BAT MASTERSON. Por cierto, ¿alguien se ha preguntado por qué los retoños han usado bastón y cabestrillo cuando han tenido que asistir a sus audiencias en Guatemala? Esta semana vimos a uno de ellos cojeando y con un bastón, cuando caminaba para el tribunal donde fue a pedir que lo mandaran a EU. Pero antes, su hermano fue a una de sus audiencias con el brazo derecho reposando sobre cabestrillo. No es que hayan sufrido un accidente. La razón es más simple. Los delincuentes de cuello blanco allá en Guatemala evitan ser vistos en público esposados. Ajá… Adivinaron… Con cabestrillo o bastón evitan la humillación de ser vistos esposados.

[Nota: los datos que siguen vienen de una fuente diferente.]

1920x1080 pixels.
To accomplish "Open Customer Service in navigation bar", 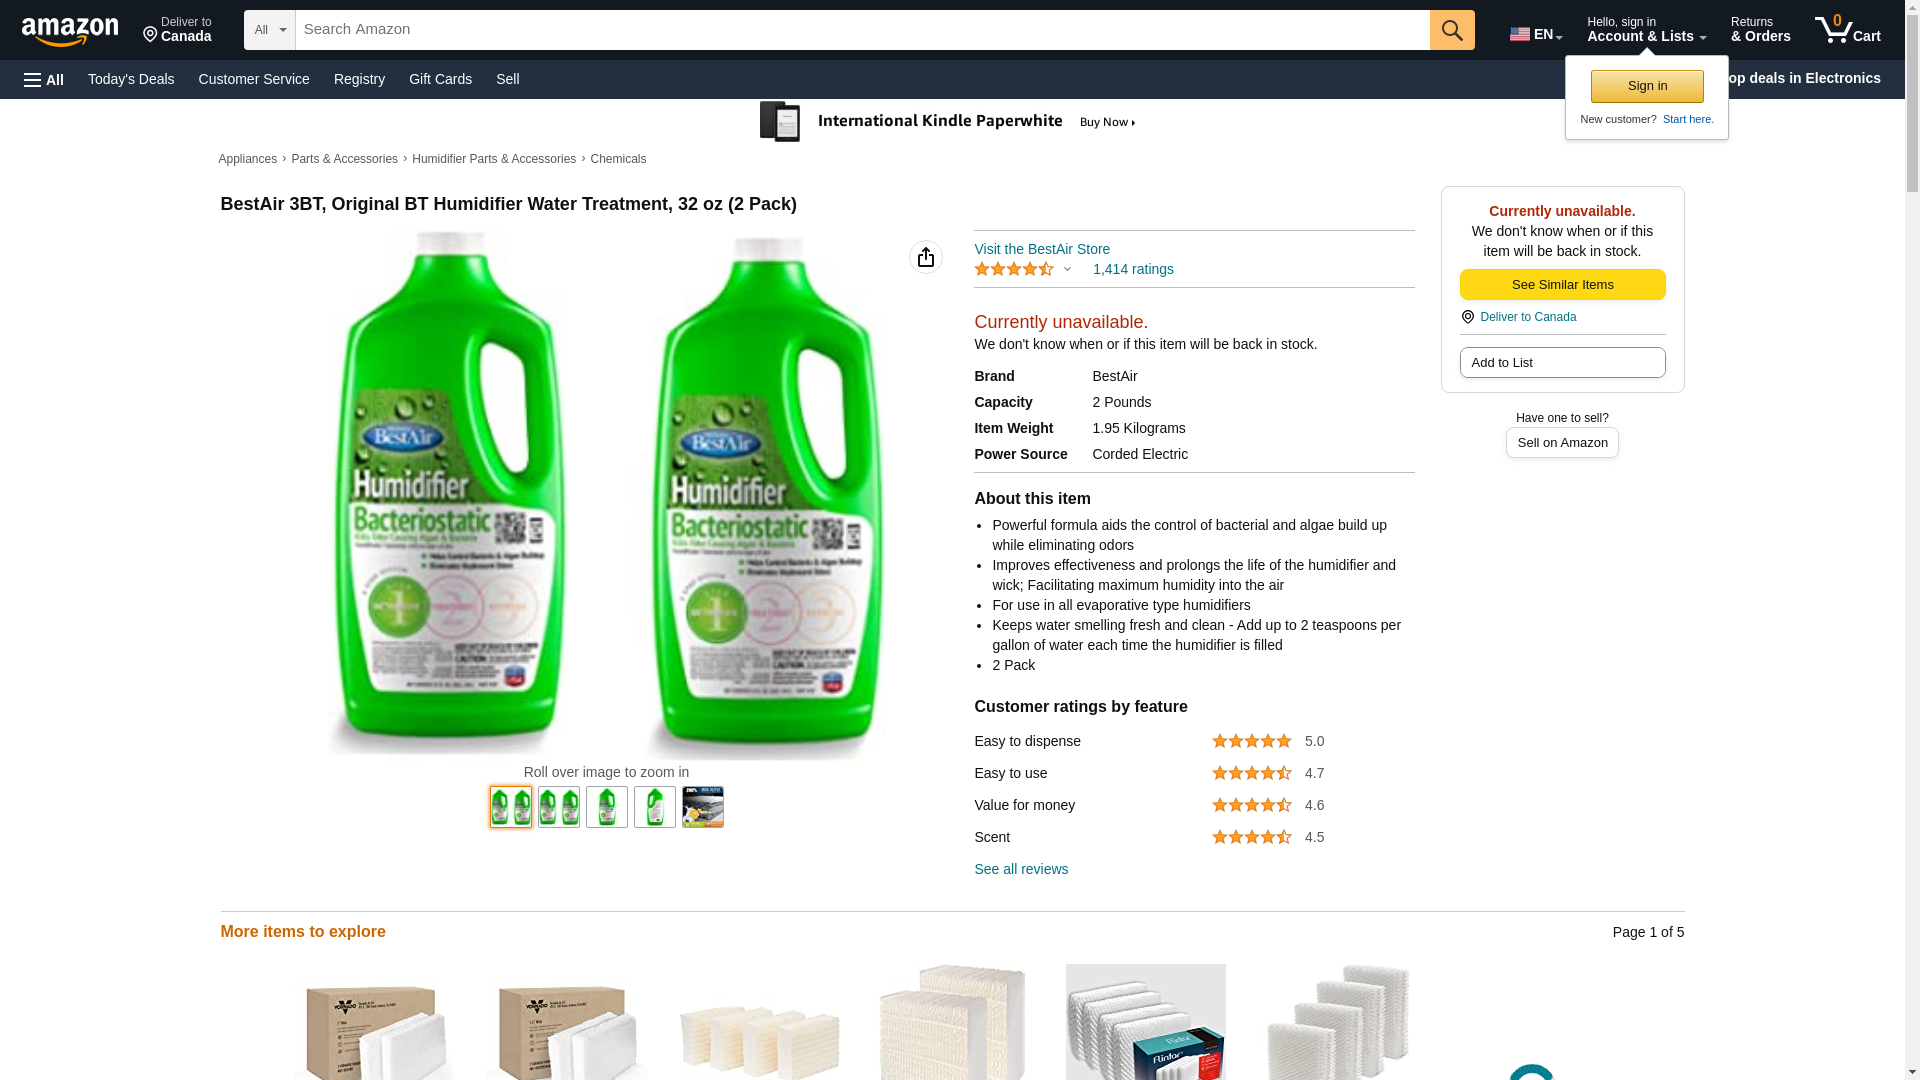I will click(254, 79).
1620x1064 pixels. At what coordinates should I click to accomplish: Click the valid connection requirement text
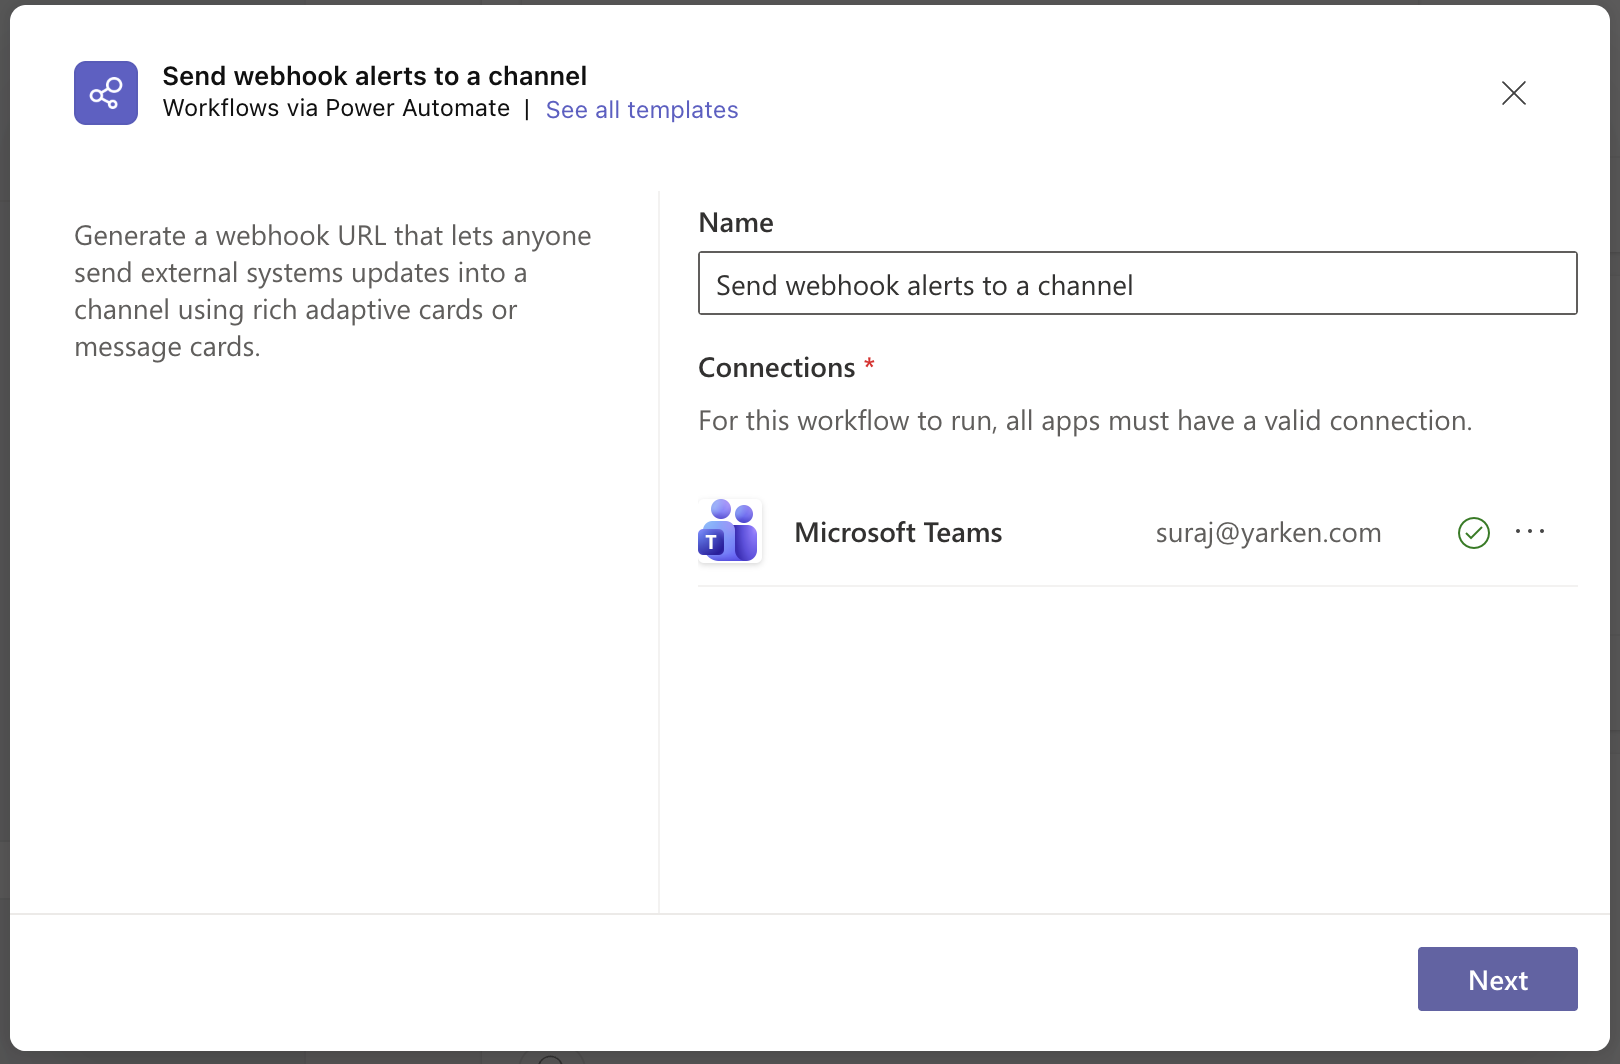tap(1084, 421)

TÁCTICA. Suponemos que con un certificado médico chimbo –como los que conseguía su papá en Panamá– pueden pedirle a los gringos que los llevarán a Nueva York que les permitan usar sus sofisticados artilugios para evitar el escarnio de ser vistos esposados. O sea, “genio y figura hasta la sepultura”. Suerte con los gringos.

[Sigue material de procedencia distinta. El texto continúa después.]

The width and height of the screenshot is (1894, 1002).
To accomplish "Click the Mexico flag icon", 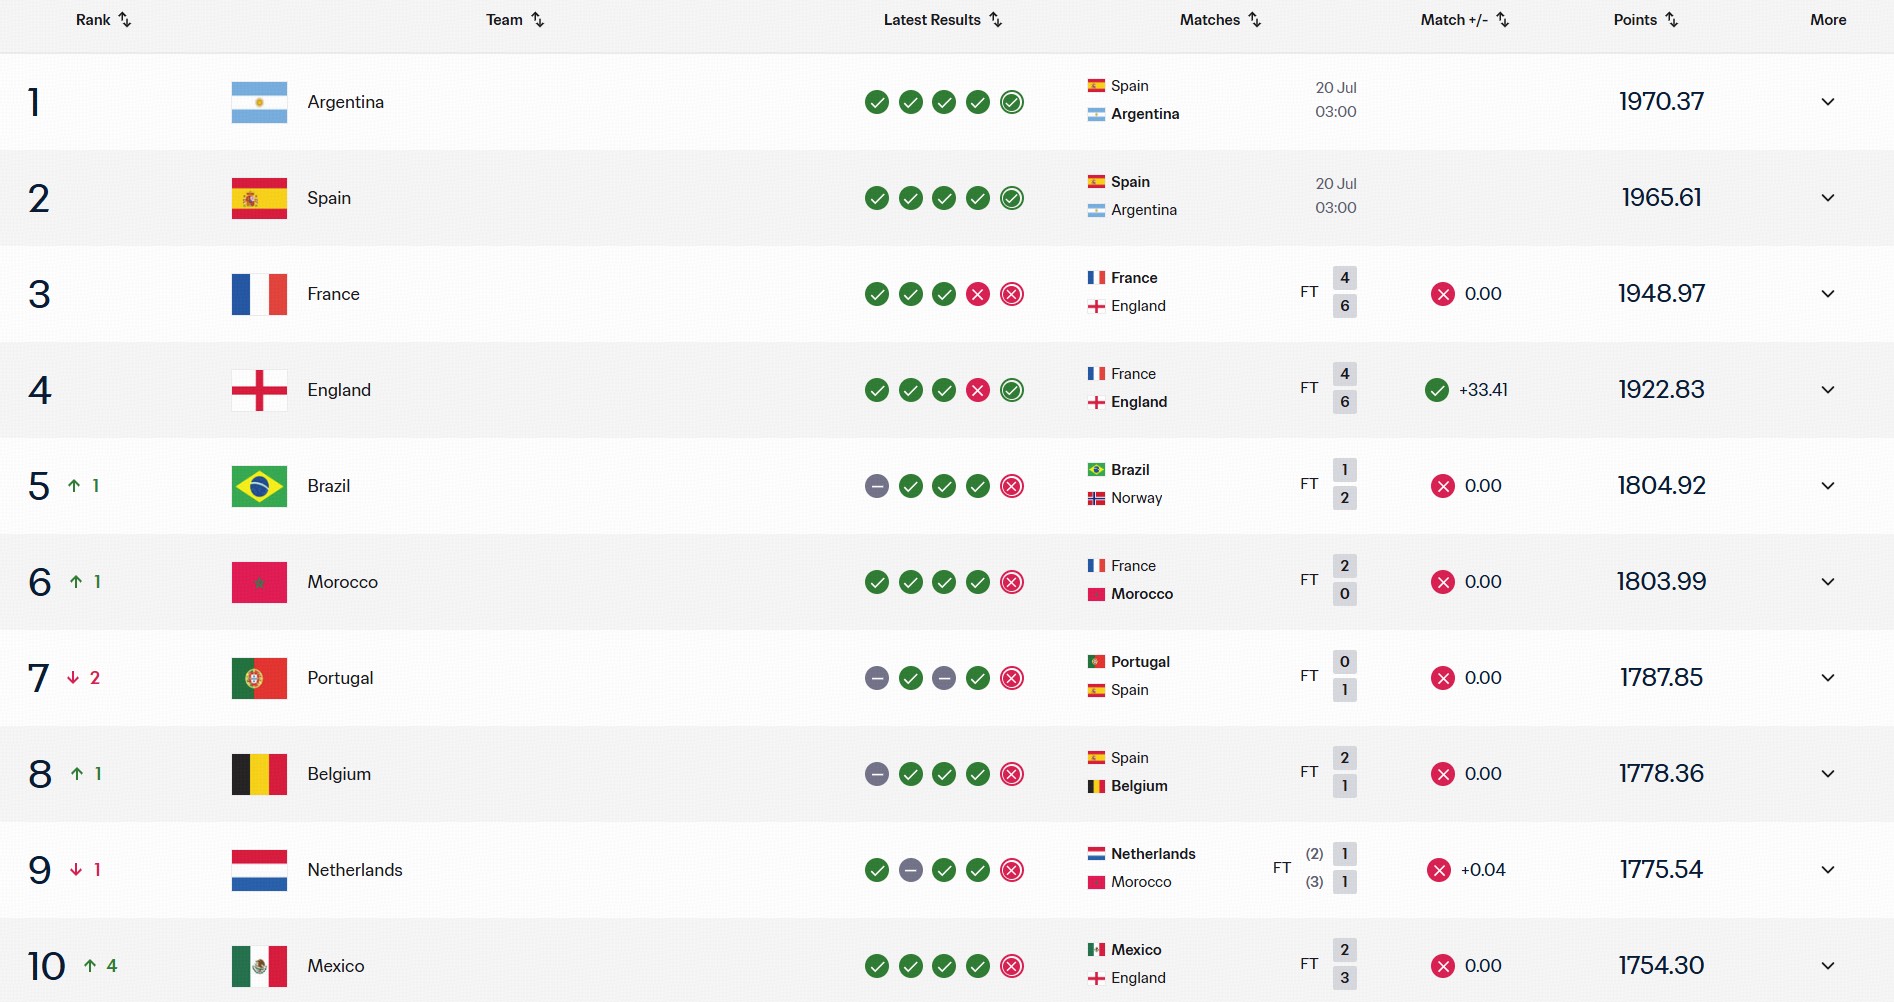I will pyautogui.click(x=259, y=966).
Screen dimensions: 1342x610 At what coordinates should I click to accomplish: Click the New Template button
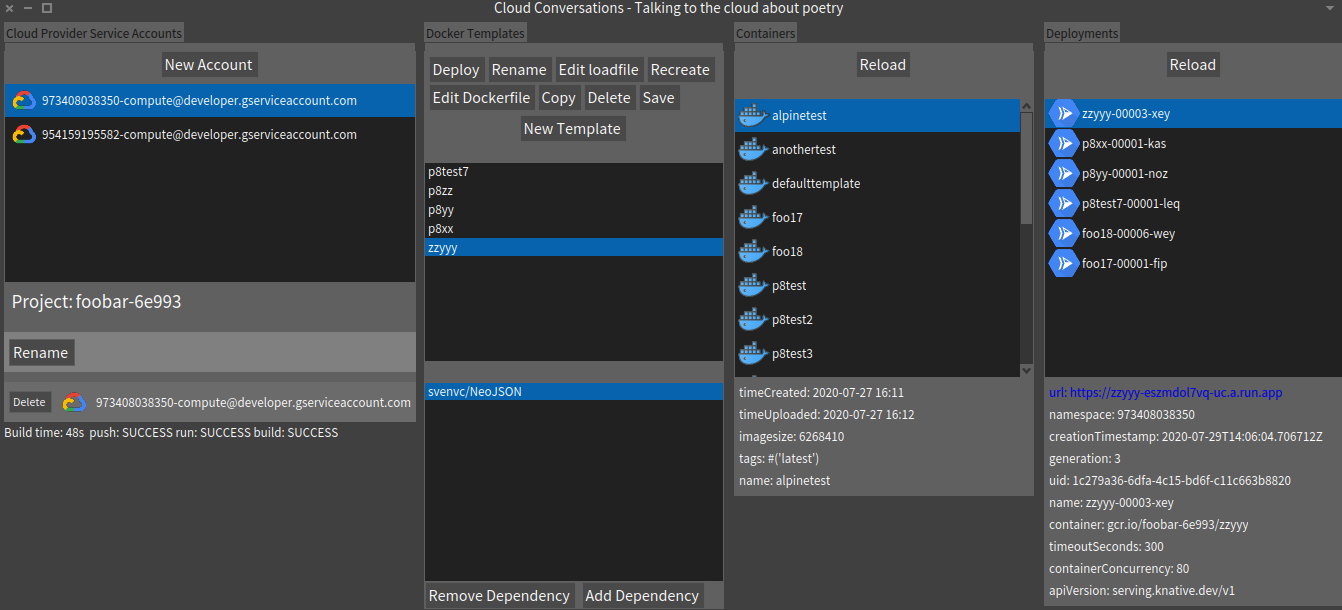point(572,128)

SELECTIVA. El pasado lunes, los periodistas quedaron patidifusos cuando vieron llegar a Plaza Ágora a la diputada Zulay Rodríguez. Nadie sabía si estaba ahí como víctima de los pinchazos o como amiga del acusado. Resultó que era lo primero, pero a diferencia de otros “objetivos” del CSN, utilizó la fase de alegatos para poner quejas sobre el agente Ismael Pittí. Al imputado no le reprochó absolutamente nada. ¿Cómo se llama esto? ¿Síndrome de Estocolmo?